Como se vive numa cama branca e fria?
Calou-se subitamente, nada do que dizia fazia sentido. As ideias estavam soltas, espalhadas e pareciam desordenadas, ou então tinham uma ordem própria que ela já não reconhecia. As pessoas falavam perto dela, via no movimento dos lábios o formato das palavras, vi-as nascerem, mas não as compreendia (há um momento em que deixamos de ler os sons porque o vazio do significado apodera-se deles).
Percebeu que falavam com ela, mas não foi capaz de responder e limitou-se a abanar a cabeça sem saber se afirmava ou se negava, fê-lo mecanicamente, sem um propósito.
O que via e sentia, mesmo sem palavras, era a imagem do Luís, deitado numa cama, um leito de ferro pintado de branco, tudo branco e frio.
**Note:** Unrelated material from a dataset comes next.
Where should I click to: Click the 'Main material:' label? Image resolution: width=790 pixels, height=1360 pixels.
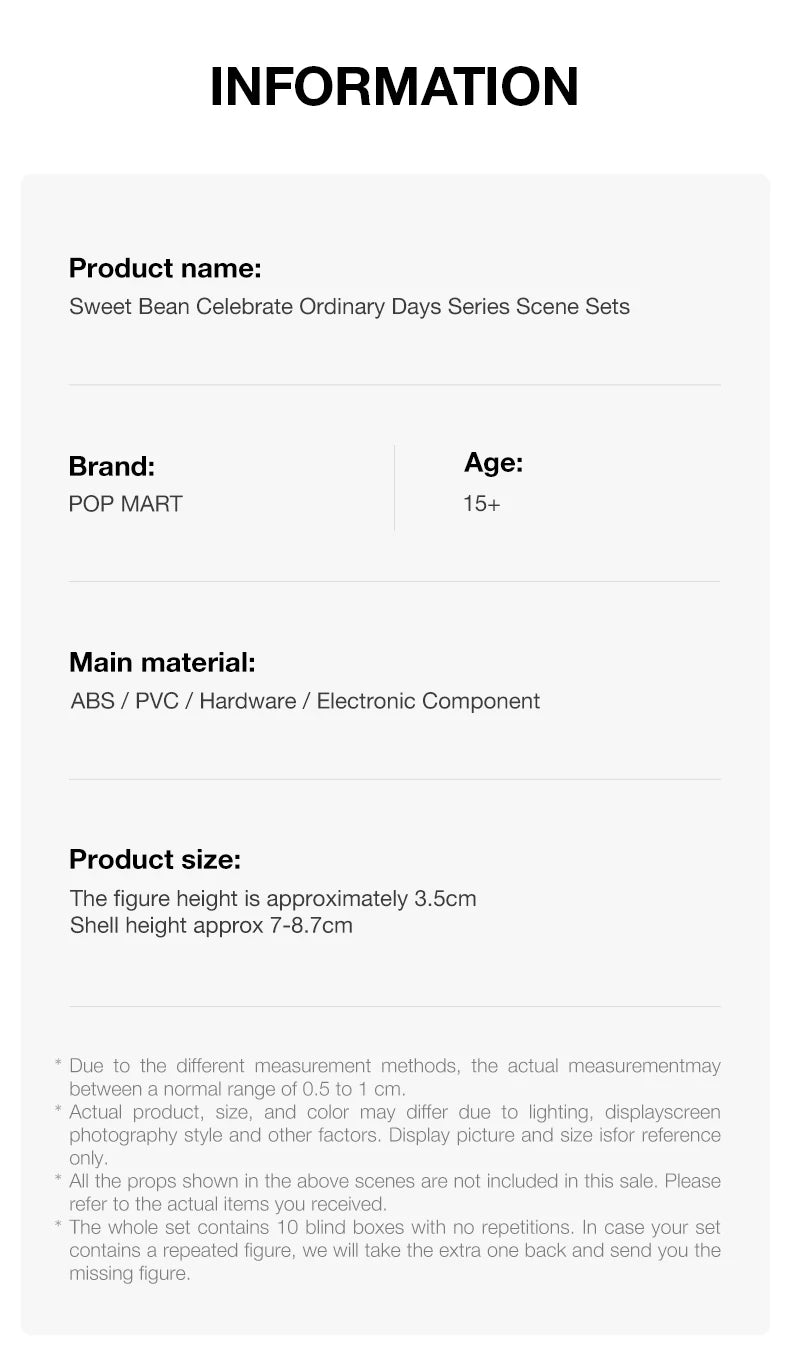click(162, 662)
O Luís, de olhar escondido, alheio à vida que se desenrolava ao seu redor, ausente sempre que a mulher entrava e lhe fazia uma festa na cabeça.
Ele estava e não estava, vivia sem viver.
A mulher entrava; bem vestida, a cheirar a orquídeas, e todos os dias as orquídeas visitavam o Luís, fazia-lhe a festa na testa, com a ponta dos dedos: aconchegava-lhe a roupa e contava-lhe o dia com todos os pormenores, por vezes parecia que estavam os dois ausentes e que ali só estava a cama branca, de ferro e fria, muito fria...
Quando percebia que ele lhe fazia falta, uma falta que vinha de dentro de si própria, chorava um bocadinho e voltava a fazer-lhe uma festa.
Saia e voltava no dia seguinte, todos os dias à mesma hora.
No meio estavam as pessoas que morriam e viviam, que acordavam todos os dias e iam para o trabalho, estava o Inverno e o Verão e estava o Luís, suspenso e ausente.
Naquele instante eu não estava com as pessoas que falavam, não percebia as palavras, mas sentia o respirar forçado do Luís, sentia as suas lágrimas abortadas e percebia que enquanto falavamos existiam pessoas interrompidas que vivem em camas de ferro daquelas brancas e frias.